The thing about the inn that initially gave my shopping companion and me pause, aside from its charming facade, was a side entrance shaded by a green awning that enticingly announced in Old English lettering: “The Bar.” We hesitated only for a moment, concerned that my ratty Chuck Taylors and stained T-shirt would offend the staff and guests of such a fine establishment. Of course, a solution was near at hand. I extracted from my rummage sale loot a cable-knit Land’s End sweater and lime-green, butter-soft Italian loafers. The transformation into prototypical Lake Forestonian was instantaneous.

The bar wouldn’t open for another hour. Fortunately, the inn’s English Room was still serving lunch. My friend and I lazed away the remainder of the afternoon gazing upon the misty, moody courtyard; nibbling on lobster salad and chicken Milanese while sipping martinis; and poking our heads into the Deer Path Inn’s every nook and cranny.

The bar, once it opened, was all we’d hoped it would be, the walls hung with oil paintings of hunting dogs and the ceiling dripping with chandeliers. And a concierge was kind enough to provide us a glimpse of a room—a suite with its own fireplace. (Though nice, I’d have been fine with one of the more basic options.) It was like being transported to another time—and another caste.

We decided it would be worth returning to the inn this summer to spend the night, for several reasons. First, the Metra will take you straight to Lake Forest, but not before passing by the Chicago Botanic Garden. That means you could stop off in Glencoe and spend the afternoon walking the 2.6-mile perimeter of the grounds and revisiting childhood in the model railroad garden: 18 miniscule trains running on 1,600 feet of tracks, past tiny replicas of 50 American landmarks including Wrigley Field, Old Faithful, New Orleans’s French Quarter, Frank Lloyd Wright’s Robie House, and the Golden Gate Bridge.

Yet another bucolic wonderland can be found a mere 15-minute walk from the Deer Path Inn: the Skokie River Nature Preserve. June is an especially fine time to visit the 122-acre site; both the Shaw Prairie and Bennett Meadow, popular spots for hikers and bird-watchers, are graced by more ephemeral guests: scores of butterflies, from viceroys to pearl crescents, fritillaries to swallowtails.
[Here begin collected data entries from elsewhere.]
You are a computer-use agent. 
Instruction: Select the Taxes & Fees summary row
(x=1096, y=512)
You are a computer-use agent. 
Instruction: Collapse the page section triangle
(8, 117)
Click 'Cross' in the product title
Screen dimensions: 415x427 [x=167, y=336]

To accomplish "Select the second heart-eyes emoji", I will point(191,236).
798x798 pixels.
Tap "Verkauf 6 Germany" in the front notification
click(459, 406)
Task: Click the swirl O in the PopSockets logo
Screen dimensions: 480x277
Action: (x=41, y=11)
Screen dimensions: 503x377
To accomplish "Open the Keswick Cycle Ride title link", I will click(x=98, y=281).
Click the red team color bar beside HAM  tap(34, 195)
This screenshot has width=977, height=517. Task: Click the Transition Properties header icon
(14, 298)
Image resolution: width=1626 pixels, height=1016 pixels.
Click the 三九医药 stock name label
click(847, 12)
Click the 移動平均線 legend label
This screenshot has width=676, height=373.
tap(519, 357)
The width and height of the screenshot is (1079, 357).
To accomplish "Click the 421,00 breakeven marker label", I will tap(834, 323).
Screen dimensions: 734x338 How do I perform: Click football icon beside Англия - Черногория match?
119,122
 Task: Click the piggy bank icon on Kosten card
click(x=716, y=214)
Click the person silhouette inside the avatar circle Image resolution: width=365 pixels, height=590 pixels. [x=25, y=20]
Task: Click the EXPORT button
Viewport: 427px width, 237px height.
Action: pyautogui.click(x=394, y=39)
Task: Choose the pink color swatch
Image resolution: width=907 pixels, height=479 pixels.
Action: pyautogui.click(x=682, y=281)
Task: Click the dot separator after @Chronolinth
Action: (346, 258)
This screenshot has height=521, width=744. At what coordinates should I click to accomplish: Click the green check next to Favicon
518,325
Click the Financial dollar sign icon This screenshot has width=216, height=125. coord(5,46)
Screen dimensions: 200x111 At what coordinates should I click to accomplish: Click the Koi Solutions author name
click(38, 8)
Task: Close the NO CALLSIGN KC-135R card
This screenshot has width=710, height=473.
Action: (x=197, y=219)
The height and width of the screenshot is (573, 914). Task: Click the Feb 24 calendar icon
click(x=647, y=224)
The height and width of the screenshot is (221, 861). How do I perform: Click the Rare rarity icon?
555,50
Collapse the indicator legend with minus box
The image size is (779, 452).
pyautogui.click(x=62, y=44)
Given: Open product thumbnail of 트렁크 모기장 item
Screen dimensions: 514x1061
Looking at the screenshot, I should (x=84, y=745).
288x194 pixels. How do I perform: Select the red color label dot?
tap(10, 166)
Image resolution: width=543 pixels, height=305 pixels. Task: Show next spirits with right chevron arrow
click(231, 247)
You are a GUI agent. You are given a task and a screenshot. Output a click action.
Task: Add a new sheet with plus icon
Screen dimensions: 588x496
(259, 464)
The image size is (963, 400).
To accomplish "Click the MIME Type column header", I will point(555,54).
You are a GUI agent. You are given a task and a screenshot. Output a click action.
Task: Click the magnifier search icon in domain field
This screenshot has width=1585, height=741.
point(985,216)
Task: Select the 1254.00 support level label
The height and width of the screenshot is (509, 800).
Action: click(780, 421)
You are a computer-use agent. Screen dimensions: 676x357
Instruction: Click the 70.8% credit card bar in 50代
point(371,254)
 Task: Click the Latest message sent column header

The third destination proximate to the inn, a three-minute Metra ride north in Lake Bluff, isn’t just a dining destination worthy of a trip should you happen to be in the northern suburbs. It’s a dining destination worthy of the trip, period. At Inovasi, chef John des Rosiers (a veteran of Charlie Trotter’s and Gabriel’s) has composed a menu of dishes with smartly sourced ingredients—Anson Mills polenta, Q7 Ranch beef, Meadow Haven Farm chicken—and entrees that top out at $22. But you might as well spring for the six-course tasting menu with beer and wine pairings. This is the high life, after all.